Teaching new tricks to an old dog (C++ -->Ada)

  • Thread starter Turamnvia Suouriviaskimatta
  • Start date
I

Ioannis Vranos

Wes said:
That is the approach perl takes to multiple inheritance. At least
I think so--I haven't finished studying it. What does C++ or Eiffel
do when multiple inheritance creates two meanings for the same name?


What do you mean by two meanings?
 
E

Ed Falis

I'll openly admit that my knowledge of Ada 95 is _extremely_ limited
(I'm afraid I quit using Ada before 1995). Perhaps I need to take
another look in this area.
OTOH, doing a bit more looking, if I've misunderstood the situation, at
least I have some company. For example:


This is just a matter of simile. A tagged type and derivatives of tagged
types provide dispatching and other typical OOP facilities. Where the
concept differs from the class concept is that visibility is orthogonal,
provided by packages and other more traditional Ada facilities, while the
class concept combines the two.

- Ed
 
W

Wes Groleau

Ioannis said:
What do you mean by two meanings?

Class Wagon has method Draw.
Class Picture has method Draw.

If you multiply inherit to make
Class Picture_Of_A_Wagon, what does the method Draw do?

This was one of the arguments against having multiple
inheritance. But I think it's a silly argument. One
could just as logically argue that the "use" clause
should not exist because two packages might have Draw
subprograms. Or that overloading should not be allowed
because it's possible to write something ambiguous.

Ada's answer for the former is that if and only if the
situation _actually_ arises, neither of the choices is visible.

For the latter, the code just won't compile.
 
E

Ed Falis

That is the approach perl takes to multiple inheritance. At least
I think so--I haven't finished studying it. What does C++ or Eiffel
do when multiple inheritance creates two meanings for the same name?


Eiffel has very nice and elegant facilities for resolving ambiguities. A
lot of thought went into the situation of "diamond inheritance", where an
ultimate base class is inherited via two distinct ancestors, and how to
resolve it. Eiffel is in many ways Ada's beautiful niece. But Ada is a
lot more portable.

- Ed
 
I

Ioannis Vranos

Jim said:
My reading of the information at that url indicates that GMP allows
the specification of precision, but not the specification of a limited
range of valid values.

Since I have had enough with this signed value range of Ada, here is a
quick implementation of mine and some uses of it.

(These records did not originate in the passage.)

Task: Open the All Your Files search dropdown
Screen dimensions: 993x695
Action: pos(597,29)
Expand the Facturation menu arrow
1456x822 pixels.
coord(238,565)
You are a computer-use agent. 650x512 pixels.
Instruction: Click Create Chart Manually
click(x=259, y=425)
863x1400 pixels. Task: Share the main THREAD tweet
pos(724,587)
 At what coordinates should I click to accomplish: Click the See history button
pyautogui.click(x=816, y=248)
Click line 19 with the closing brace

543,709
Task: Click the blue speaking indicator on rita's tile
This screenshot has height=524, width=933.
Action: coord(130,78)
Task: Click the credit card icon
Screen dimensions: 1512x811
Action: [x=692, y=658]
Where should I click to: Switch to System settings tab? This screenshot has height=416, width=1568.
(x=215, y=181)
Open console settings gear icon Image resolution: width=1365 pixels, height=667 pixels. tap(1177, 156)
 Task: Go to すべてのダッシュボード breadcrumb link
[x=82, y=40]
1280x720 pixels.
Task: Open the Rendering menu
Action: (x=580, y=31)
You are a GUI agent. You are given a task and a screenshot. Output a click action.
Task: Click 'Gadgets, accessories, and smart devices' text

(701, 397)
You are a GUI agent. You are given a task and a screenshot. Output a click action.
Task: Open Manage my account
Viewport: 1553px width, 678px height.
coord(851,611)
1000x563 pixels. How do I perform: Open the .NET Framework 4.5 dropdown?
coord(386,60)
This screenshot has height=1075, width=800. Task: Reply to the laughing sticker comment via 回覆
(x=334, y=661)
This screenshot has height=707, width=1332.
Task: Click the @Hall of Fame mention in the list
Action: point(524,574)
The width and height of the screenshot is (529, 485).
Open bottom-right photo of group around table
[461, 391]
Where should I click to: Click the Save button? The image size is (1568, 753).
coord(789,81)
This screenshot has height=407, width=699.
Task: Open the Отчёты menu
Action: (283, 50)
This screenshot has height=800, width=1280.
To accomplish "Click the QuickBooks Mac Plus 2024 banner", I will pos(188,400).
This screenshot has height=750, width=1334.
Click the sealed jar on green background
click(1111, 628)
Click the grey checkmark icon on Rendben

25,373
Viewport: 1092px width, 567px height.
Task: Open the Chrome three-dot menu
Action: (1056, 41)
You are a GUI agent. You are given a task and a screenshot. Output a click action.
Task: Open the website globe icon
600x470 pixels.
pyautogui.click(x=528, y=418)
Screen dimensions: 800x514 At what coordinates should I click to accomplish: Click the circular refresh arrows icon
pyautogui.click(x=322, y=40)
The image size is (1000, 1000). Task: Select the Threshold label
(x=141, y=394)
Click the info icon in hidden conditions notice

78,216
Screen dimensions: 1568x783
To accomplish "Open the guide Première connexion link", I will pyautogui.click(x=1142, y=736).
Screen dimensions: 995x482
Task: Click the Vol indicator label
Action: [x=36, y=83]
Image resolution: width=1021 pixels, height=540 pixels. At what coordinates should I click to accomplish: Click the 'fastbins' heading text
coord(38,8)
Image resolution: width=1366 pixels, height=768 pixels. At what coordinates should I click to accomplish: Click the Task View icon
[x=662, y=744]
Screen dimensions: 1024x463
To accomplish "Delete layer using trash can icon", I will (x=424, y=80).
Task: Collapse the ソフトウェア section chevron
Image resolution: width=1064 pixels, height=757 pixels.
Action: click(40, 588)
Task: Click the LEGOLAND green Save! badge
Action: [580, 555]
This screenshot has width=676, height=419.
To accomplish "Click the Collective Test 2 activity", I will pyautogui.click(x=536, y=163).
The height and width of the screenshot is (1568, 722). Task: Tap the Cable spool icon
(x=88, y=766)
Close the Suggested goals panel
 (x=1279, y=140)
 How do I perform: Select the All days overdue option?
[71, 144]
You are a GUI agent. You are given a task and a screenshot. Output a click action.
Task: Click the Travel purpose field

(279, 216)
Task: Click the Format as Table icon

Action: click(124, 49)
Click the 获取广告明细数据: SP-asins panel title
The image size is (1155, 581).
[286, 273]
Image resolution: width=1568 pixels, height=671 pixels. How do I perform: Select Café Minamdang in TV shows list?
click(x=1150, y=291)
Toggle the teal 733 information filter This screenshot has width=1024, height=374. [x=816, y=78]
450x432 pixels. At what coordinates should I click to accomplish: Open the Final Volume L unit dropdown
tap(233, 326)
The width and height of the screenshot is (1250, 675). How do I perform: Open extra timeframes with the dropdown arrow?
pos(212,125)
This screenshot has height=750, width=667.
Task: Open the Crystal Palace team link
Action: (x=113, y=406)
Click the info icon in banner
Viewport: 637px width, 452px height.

I am sure one can create a better one or a container directly that
supports ranges, if he devotes some time, so the question again arises,
since it is possible and nothing exists, probably it is not considered
useful to have such a feature in C++:


#include <vector>
#include <algorithm>
#include <cstdlib>

template <class T>
class range
{
std::vector<T> array;
T min, max;

public:
range(const T &mi, const T &ma):array(ma-mi+1), min(mi), max(ma)
{
using namespace std;

if(max-min<=0)
;//throw some exception

for(typename vector<T>::size_type i=0; i<array.size(); ++i)
array=min+i;
}

const T &operator[](const T &index)
{
// Add range checking max>=index>=min if desirable

return array[index-min+1];
}

operator T() { return array.size(); }

};


int main()
{
using namespace std;

range<int> r(-100, -20);

vector<int> vec(r);

vec[r[-65]]=3;
}
 
I

Ioannis Vranos

Ioannis said:
Jim said:
My reading of the information at that url indicates that GMP allows
the specification of precision, but not the specification of a limited
range of valid values.


Since I have had enough with this signed value range of Ada, here is a
quick implementation of mine and some uses of it.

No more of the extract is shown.